Associate professor of Spanish

First year teaching at Luther: 1996

Home city: Santiago, Dominican Republic.

The big events in Rita's life tend to come in pairs. For starters, her daughters are a year apart. And in Spring 2006, she published both her master's thesis, Mujeres, Eros y Tanatos en El Romancero Dominicano, ("Women, Eros, and Thanatos in the Dominican Romancero") and her doctoral dissertation, Pesimismo en Tres Novelas Dominicanas de La Posguerra, ("Pessimism in Three Dominican Novels of the Postwar Period").

Written and published in Spanish, both books earned critical acclaim in the United States, and, more importantly for Rita, in the Dominican Republic (DR). In 2007, "Mujeres, Eros y Tanatos en el Romancero Dominicano" was awarded the Dominican Republic Ministry of Culture National Award.

"I want to contribute to Dominican literature and criticism," Rita says. "My country has given me so much--I just hope to give back. When she can, Rita donates books to libraries and other public institutions in the DR. "It's a little sad that the price of a book is beyond most people's means."

Rita came to the States in 1991 as a graduate student with a Fulbright scholarship. En route to a doctorate, she and her now-former husband, Luther jazz professor Juan Tony Guzman, began finding ways to incorporate Dominican culture into their life in the Midwest.

"Dominicans take time for people, for family," Rita explains. "The fragile economics of the country make people want to take care of each other. I once locked my car keys in my apartment in Santiago, and when I asked the neighbors if I could use their phone to call my brother, I spent three hours with them. Whatever the reason, you sit down, you eat, you talk with people. By the time my brother came with my spare keys, I didn't need to go out anymore."

Rita's favorite classes include the January Term trips she leads to the DR, exploring the rich complexity of her people-oriented culture, as well as the darker issues of poverty, child labor, and violence against women. "We go to see how other people live," she says, "and in the process, we learn to appreciate what we have."

To encourage cross-culturalism here in Decorah, Rita speaks only Spanish with her daughters at home and works to establish a Spanish language program in local elementary schools. "A second language only improves children's assets," Rita says. "They're inescapably part of a global community."

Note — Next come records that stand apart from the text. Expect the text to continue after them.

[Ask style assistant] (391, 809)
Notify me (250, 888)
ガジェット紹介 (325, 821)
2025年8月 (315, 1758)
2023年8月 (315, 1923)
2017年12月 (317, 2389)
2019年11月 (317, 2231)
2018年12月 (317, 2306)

Rita also travels to the DR with her daughters at least once a year, and teaches and advises graduate students at her alma mater, Pontificia Universidad Católica Madre y Maestra in Santiago.

Last year, in keeping with her habit of doubling success, Rita saw two of her essays on Dominican national identity published on www.cielonaranja.com, an anthology of Dominican writing and philosophy.

"These are the thinkers, the visionaries in my country," she says of the website. "I'm honored to be among them."